* Begin SUPPLIED RECORDS *

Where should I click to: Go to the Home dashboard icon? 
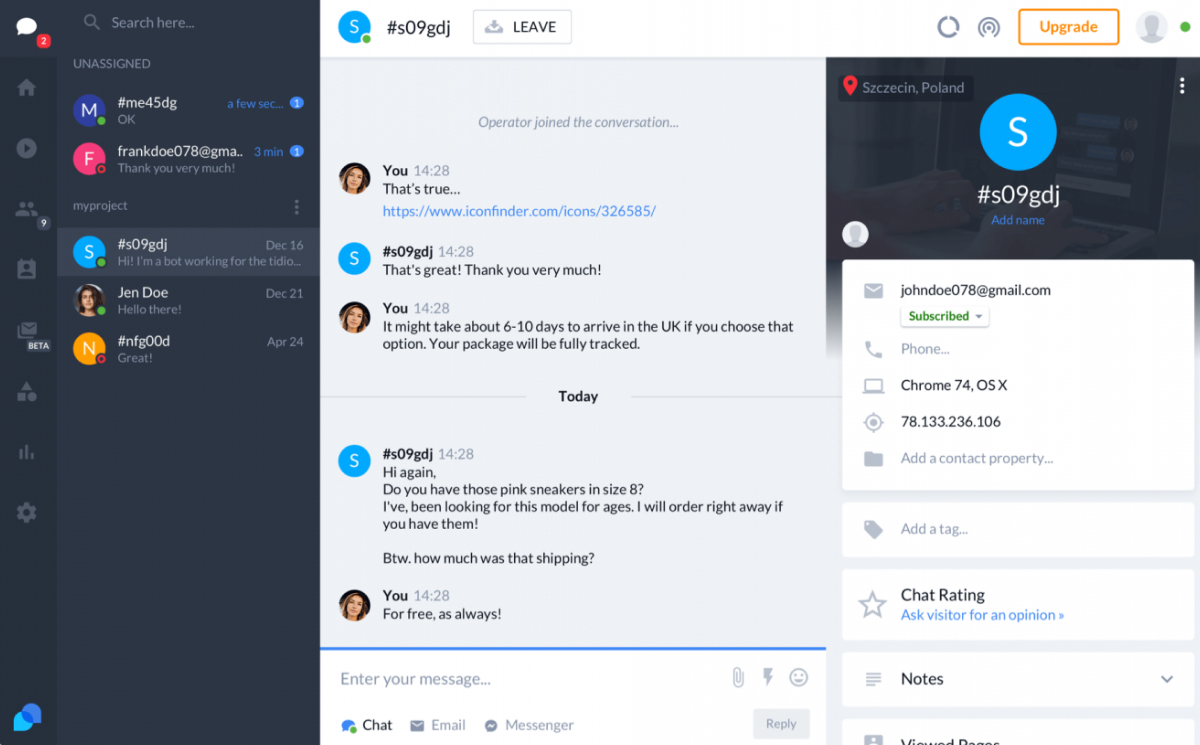coord(27,88)
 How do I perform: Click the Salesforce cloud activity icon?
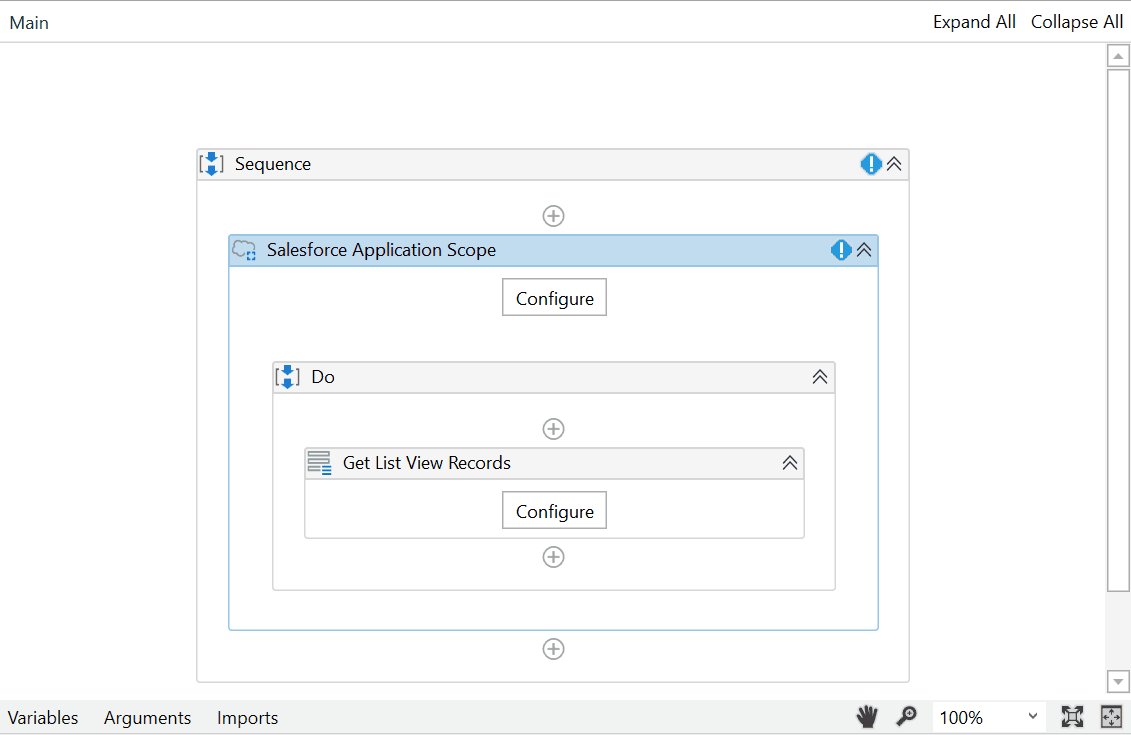pyautogui.click(x=244, y=250)
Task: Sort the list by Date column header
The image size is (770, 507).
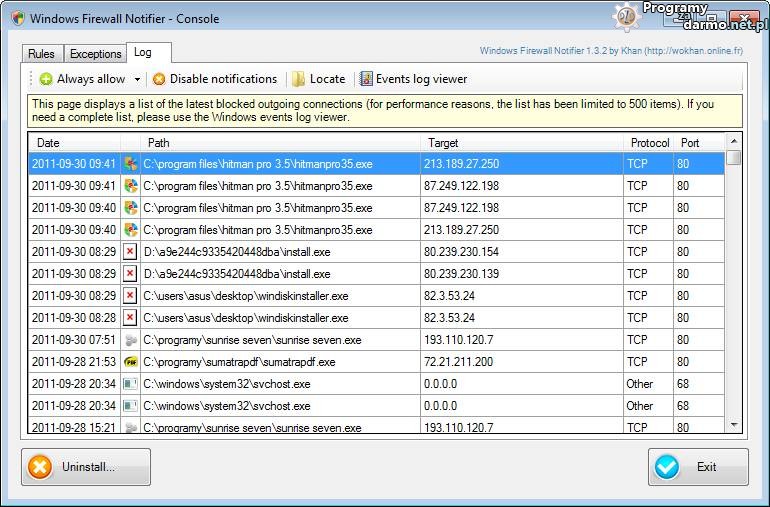Action: [x=73, y=143]
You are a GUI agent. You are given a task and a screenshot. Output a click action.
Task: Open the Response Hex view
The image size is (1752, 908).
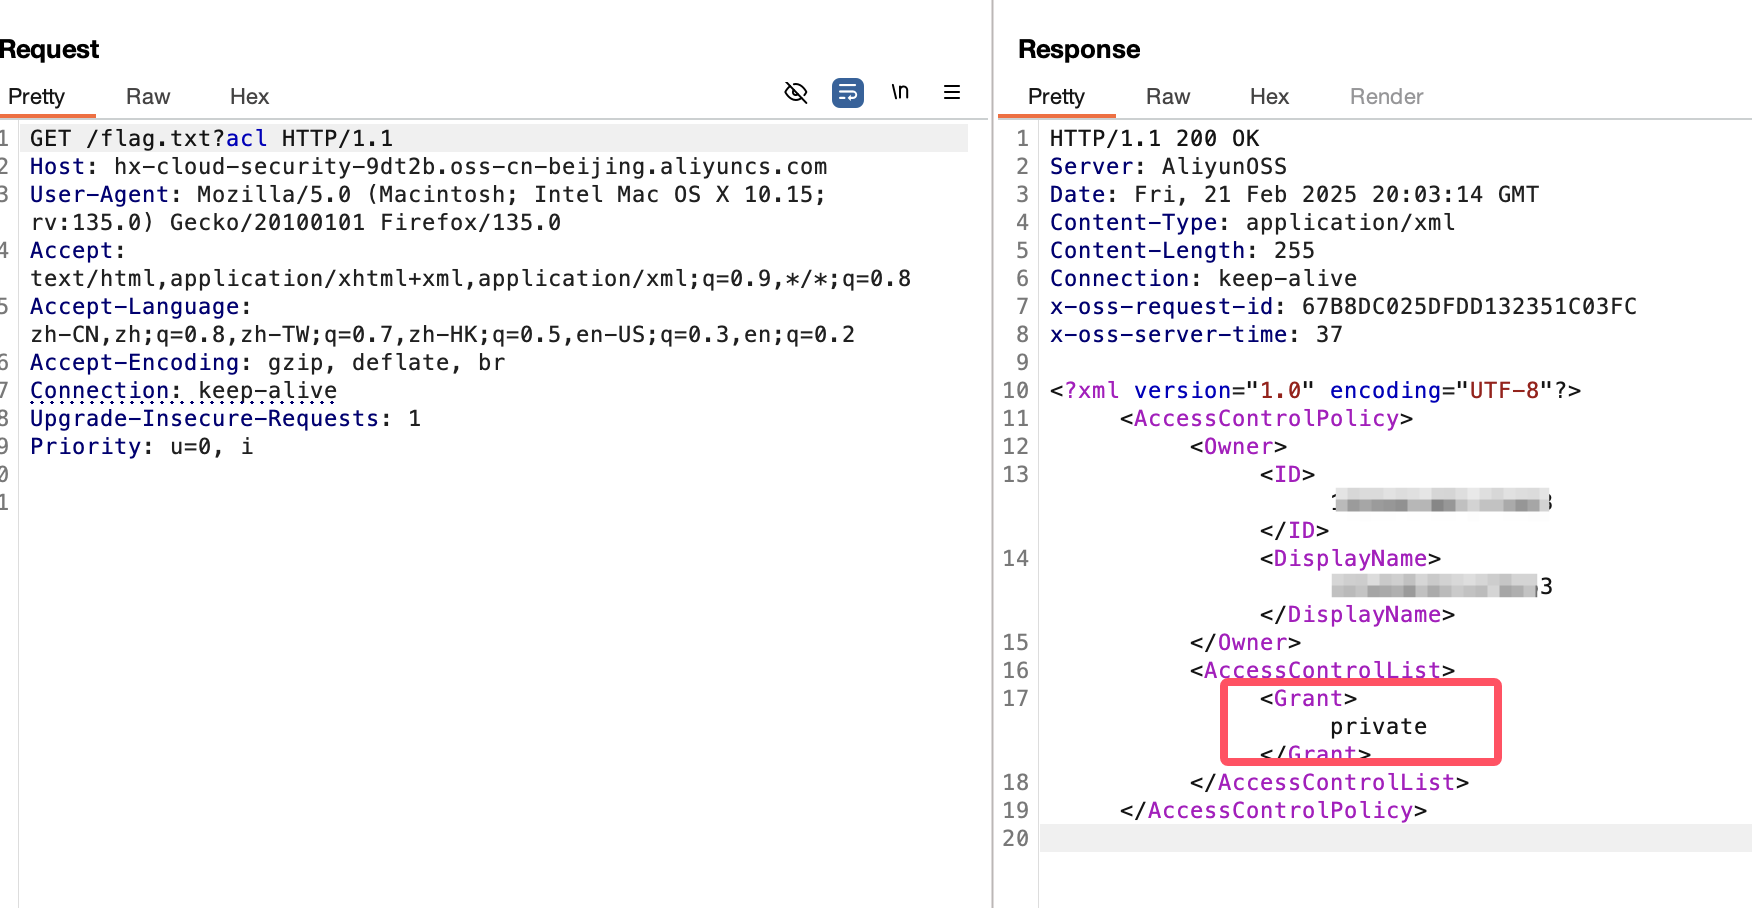(x=1269, y=97)
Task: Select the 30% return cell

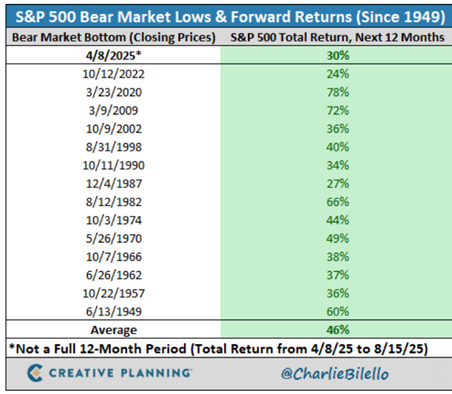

* End SUPPLIED RECORDS *

WORK REQUIRED: Pick out each line above that contains the word "image" and copy those lines.

TASK RESPONSE:
The image size is (770, 507).
The image size is (1752, 908).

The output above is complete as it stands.